16.4.10

while

purchasing my 17 cent sugar cane drink in a plastic bag, the sugar cane lady began to ask me a series of questions in Vietnamese:


Where were you these past few days?
Oh, I was in Hue and Da Nang.
Ohhhh okay, when will you go back to America?
In another year or so..
Do you have a husband or kids?
No.
Oh no wonder, that's really good...


Now I suppose I can let a little conversation like this go unnoticed and unmentioned as many other details in my life. But let's dissect this together shall we? Sometimes when my mind wanders as I am biking and the sun is baking, I like to think how strange it would be if I was born here. How the things I see would not be out of the ordinary but rather normal, that this would of been my way of life, and instead of biking to Vietnamese class, I would be biking home to my house to help my mom cook dinner. Or I could be biking to the river to go fishing. Or biking to go to the local noisy market where I can pick and touch raw meat and I would still consider it to be clean and sanitary. But as a turn of events, I don't see it that way. Instead I am an outsider protected by my skin, only when my tongue reveals itself do I get exposed. It is a funny feeling that I cannot really describe too well. My vocabulary and diction cannot began to describe what is feels like to "come back home" as many have put it, but for home to not really be your home anymore, and that the experiences that you've had outside of home have somewhat marred you in a good way. I escape.

Now back to this small conversation on a day the sun decides to beat. She sits outside with her dark aged skin, but rather round opal like face with heavy eyelids that sleep above her eyes. She runs this little sugar cane cart through out the morning, by the late afternoon she disappears and makes me sad. Because only she would press fresh sugar cane would be, the other lady does not, and takes it from a cup in the icebox.

[as I am writing this I lightly say hi to a woman who has taken care of her 4 nieces and nephews with her husband leaving her because he couldn't handle all the kids. that is for another time.]

Now where was I, oh yes the cold icebox. I'm not sure if you understand how an icy chilled fresh squeezed sugar cane drink feels on a sweltering sweaty exposed day where the sun decides to take over. Maybe, perhaps it can be comparable to the time you notice a stolen glance.

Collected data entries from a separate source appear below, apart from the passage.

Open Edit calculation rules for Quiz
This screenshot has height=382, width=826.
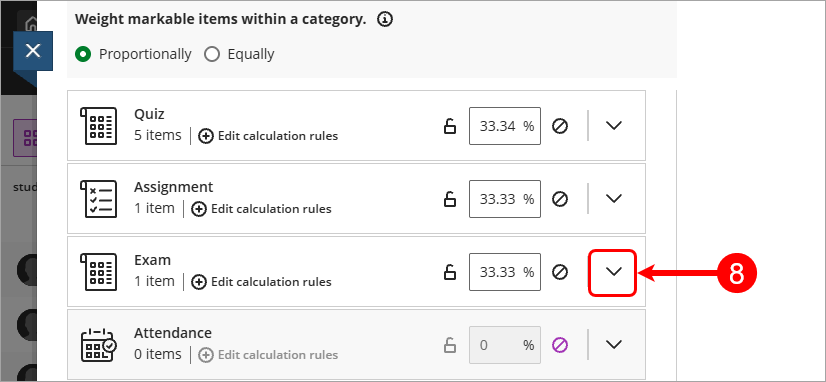point(268,136)
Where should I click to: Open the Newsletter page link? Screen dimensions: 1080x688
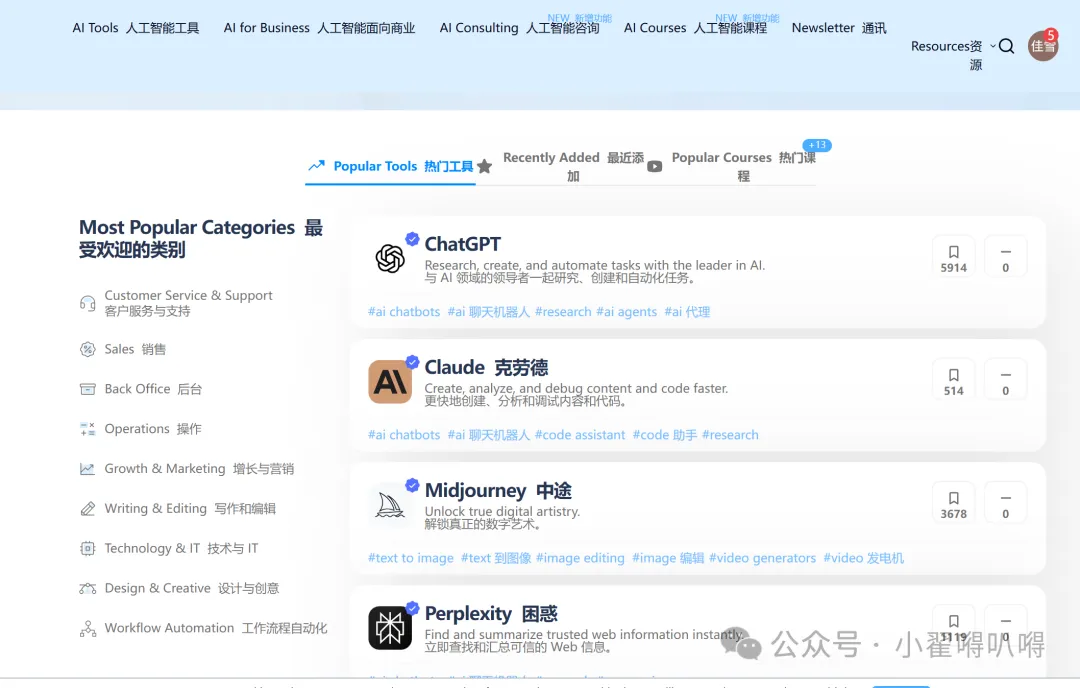(838, 28)
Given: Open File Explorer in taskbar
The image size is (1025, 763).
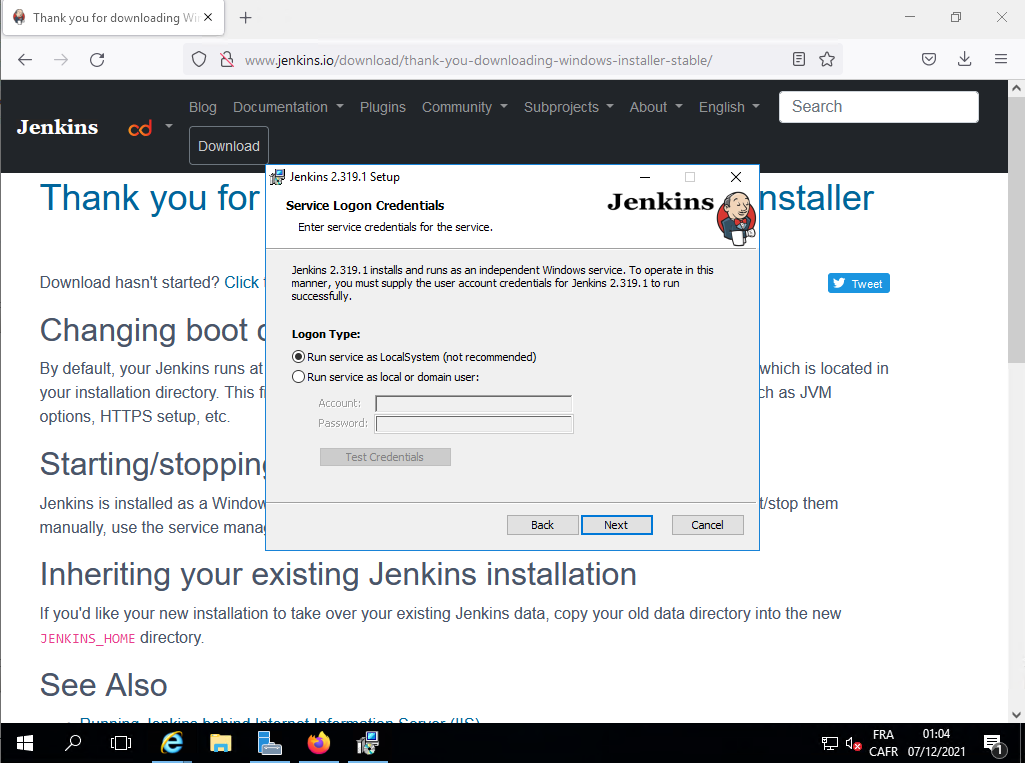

No wonder she says. As if to explain why a 22 year old woman like me had dedicated two measly years of my life to Long Xuyen, Vietnam. Because a child and a husband would be the two things holding me back, like it holds back many women in Vietnam. Just reminds me of the sacrifice and dedication women have to their families, unknowingly sacrificing their freedoms because this is all they see in front of them.    There is no sacrifice for the women who have children and husbands. Your life changes when that happens. I've seen it many times in and out of Vietnam.

My mind it wanders again, while I am on a bus sneezing through the molded holes of dusty roads and open living rooms, people in pajamas and kids too small for their bicycles riding it like there is no end. I think about future travels, how beautiful it is that my eyes are witnessing things that they've could of seen. My mind escapes, knowing full well it has the ability to do so.